start SUPPLIED DATA

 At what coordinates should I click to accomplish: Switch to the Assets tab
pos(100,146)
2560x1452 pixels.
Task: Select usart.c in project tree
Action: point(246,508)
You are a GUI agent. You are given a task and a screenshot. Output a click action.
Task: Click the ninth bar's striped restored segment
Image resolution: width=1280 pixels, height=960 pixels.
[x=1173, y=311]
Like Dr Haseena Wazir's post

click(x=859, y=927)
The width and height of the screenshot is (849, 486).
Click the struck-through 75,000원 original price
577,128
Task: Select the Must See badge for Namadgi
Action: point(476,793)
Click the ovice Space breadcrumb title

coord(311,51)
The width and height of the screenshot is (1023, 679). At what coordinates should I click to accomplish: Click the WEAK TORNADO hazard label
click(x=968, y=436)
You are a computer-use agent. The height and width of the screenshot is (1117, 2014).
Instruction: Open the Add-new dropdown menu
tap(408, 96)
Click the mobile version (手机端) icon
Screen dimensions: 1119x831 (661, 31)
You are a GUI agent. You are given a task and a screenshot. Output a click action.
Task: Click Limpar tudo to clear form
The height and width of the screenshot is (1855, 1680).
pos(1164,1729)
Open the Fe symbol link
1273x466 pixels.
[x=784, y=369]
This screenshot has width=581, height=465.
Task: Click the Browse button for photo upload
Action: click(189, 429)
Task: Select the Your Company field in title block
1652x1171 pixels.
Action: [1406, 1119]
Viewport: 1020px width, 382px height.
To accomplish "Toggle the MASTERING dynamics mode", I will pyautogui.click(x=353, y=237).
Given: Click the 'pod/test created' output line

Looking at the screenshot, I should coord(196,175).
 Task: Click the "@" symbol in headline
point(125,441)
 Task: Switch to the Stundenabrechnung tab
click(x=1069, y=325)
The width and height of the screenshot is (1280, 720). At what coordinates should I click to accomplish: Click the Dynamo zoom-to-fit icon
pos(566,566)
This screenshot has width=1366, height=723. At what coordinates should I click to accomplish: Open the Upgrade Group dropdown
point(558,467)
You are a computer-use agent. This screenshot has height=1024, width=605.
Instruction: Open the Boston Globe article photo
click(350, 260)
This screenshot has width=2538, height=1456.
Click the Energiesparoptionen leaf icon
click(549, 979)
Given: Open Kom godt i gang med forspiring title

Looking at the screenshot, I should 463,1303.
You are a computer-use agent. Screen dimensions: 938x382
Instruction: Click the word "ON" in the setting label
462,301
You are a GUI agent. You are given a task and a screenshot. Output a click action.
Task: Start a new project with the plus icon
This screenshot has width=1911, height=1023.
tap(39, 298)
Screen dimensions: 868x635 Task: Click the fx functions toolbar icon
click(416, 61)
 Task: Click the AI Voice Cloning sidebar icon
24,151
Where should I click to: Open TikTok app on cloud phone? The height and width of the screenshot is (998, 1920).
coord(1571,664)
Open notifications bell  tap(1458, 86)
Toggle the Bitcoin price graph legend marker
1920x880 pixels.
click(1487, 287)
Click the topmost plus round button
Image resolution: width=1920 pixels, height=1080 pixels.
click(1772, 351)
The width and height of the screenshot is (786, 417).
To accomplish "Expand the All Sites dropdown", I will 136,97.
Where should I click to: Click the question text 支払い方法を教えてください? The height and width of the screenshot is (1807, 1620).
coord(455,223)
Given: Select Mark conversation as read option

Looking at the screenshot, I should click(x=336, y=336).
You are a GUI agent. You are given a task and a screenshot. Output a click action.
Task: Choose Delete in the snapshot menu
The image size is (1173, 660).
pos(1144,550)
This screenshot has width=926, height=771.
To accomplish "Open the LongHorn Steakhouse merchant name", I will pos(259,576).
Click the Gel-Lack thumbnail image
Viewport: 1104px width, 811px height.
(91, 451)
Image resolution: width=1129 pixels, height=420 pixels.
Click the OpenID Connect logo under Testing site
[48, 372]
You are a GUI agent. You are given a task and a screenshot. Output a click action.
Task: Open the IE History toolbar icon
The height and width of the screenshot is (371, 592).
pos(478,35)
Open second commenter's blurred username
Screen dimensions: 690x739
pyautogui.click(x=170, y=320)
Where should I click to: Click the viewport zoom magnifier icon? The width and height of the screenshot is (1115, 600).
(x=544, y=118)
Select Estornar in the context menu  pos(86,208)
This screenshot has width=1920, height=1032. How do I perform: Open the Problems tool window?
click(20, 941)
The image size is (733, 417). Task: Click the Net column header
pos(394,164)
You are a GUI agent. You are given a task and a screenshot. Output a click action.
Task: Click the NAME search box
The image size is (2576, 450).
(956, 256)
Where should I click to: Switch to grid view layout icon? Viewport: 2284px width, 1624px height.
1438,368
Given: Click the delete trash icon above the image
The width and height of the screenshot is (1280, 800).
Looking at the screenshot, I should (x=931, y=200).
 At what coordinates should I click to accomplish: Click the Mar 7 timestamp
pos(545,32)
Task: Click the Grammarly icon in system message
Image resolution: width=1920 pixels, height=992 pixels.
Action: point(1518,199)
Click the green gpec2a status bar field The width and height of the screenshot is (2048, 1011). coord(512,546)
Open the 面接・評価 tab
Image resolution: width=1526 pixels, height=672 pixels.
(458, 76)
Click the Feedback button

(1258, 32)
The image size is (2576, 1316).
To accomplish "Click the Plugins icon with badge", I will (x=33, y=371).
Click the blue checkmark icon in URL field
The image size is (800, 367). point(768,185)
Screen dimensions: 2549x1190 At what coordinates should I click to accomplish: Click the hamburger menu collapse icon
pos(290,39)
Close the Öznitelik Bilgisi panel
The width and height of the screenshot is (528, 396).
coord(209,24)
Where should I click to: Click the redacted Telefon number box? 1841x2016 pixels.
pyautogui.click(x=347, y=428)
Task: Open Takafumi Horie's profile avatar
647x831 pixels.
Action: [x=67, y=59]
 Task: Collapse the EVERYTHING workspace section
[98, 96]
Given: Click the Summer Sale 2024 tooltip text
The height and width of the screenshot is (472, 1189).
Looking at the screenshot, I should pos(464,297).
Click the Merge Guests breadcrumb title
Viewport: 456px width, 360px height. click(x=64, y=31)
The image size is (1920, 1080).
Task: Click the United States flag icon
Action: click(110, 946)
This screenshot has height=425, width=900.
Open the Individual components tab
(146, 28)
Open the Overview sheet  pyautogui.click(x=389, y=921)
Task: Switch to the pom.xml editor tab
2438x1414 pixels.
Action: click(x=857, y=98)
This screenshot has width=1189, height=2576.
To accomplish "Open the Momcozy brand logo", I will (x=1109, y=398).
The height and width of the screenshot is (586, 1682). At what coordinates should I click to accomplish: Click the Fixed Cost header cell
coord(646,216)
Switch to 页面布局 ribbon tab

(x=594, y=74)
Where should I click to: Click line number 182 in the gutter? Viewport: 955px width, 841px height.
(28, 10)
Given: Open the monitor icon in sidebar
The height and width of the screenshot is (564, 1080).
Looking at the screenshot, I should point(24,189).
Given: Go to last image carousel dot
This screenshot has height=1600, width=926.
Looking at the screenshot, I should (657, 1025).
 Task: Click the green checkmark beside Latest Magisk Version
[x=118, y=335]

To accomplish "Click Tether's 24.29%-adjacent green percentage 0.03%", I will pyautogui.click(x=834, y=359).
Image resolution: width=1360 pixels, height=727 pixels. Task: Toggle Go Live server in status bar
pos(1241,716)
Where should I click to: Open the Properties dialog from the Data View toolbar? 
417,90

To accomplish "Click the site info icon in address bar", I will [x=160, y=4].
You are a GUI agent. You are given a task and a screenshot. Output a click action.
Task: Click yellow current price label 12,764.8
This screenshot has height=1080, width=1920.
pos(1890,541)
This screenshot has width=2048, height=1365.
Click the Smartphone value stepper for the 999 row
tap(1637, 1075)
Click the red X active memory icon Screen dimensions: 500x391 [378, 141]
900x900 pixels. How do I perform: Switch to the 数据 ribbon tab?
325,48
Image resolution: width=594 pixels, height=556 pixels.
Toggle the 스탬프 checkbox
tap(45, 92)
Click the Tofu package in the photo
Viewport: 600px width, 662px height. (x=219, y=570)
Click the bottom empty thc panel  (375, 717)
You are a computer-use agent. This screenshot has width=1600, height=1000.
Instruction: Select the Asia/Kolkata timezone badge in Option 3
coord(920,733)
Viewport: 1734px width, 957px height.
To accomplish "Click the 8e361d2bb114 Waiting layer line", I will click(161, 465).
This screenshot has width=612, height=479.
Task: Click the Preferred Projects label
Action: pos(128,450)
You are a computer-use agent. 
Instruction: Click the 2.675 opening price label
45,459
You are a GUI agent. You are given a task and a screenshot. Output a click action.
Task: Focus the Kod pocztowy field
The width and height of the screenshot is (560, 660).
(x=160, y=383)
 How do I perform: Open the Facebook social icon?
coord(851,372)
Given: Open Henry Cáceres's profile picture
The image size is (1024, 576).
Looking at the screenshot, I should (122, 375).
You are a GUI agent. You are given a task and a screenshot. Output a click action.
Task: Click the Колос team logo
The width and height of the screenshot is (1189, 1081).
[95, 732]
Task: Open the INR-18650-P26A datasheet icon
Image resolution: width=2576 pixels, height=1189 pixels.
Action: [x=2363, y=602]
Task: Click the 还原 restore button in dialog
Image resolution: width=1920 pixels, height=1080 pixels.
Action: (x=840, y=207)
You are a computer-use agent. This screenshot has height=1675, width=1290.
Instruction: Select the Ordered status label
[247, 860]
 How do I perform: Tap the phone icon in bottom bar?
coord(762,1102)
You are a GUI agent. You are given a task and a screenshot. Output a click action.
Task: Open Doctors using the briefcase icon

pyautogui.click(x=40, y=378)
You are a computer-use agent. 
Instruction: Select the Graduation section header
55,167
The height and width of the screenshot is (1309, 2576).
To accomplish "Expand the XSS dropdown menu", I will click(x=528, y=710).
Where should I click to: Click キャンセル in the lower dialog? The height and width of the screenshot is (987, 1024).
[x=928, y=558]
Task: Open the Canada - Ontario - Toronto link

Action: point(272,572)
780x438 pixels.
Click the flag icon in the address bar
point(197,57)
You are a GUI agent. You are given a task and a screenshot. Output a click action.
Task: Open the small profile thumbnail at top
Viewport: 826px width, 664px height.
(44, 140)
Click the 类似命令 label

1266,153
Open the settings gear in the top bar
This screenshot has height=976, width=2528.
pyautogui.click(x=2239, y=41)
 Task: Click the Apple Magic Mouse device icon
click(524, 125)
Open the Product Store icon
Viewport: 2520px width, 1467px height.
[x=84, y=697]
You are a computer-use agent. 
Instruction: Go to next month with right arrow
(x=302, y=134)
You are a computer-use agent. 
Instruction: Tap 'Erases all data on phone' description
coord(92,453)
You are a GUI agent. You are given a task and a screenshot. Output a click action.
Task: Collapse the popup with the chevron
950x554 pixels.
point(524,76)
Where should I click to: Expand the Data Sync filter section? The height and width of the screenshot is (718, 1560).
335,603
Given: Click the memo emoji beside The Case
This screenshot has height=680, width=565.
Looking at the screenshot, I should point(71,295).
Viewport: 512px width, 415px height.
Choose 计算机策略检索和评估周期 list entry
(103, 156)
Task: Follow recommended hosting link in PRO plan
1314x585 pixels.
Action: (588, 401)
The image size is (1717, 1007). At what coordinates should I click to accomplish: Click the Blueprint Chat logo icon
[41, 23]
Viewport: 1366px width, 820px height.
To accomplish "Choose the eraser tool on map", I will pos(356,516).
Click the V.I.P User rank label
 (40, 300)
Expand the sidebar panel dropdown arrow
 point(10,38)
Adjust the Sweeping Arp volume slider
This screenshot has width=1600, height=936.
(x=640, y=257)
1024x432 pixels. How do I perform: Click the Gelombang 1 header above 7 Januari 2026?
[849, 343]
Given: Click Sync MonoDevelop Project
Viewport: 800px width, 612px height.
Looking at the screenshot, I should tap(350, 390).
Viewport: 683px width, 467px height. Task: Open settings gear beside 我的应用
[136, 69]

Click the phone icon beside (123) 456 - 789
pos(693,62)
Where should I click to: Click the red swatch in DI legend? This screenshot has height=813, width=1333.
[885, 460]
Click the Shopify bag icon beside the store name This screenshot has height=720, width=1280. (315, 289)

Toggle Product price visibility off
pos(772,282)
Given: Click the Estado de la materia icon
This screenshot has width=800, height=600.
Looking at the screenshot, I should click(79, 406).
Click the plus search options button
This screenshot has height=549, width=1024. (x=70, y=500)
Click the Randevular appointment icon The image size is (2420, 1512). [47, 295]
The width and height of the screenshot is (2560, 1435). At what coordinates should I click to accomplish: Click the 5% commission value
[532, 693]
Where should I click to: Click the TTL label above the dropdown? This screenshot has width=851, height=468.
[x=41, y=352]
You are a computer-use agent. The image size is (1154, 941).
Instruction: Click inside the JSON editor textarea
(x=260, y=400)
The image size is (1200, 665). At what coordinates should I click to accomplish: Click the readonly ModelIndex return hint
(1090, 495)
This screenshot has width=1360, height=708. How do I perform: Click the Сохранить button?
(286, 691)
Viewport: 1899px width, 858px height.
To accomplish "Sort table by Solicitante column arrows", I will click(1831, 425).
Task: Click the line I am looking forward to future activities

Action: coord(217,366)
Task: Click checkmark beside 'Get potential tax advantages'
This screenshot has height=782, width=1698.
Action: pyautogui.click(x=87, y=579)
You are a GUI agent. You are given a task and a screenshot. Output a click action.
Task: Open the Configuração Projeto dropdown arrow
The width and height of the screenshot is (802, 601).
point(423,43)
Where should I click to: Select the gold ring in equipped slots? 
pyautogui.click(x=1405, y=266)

end SUPPLIED DATA

» EXERCISE TASK
Rewrite the stretch from the start of the data through the line containing "Action: point(246,508)", changing "Assets" to "Settings" and leaving everything else as it is.

» RESPONSE TO THIS TASK
 At what coordinates should I click to accomplish: Switch to the Settings tab
pos(100,146)
2560x1452 pixels.
Task: Select usart.c in project tree
Action: point(246,508)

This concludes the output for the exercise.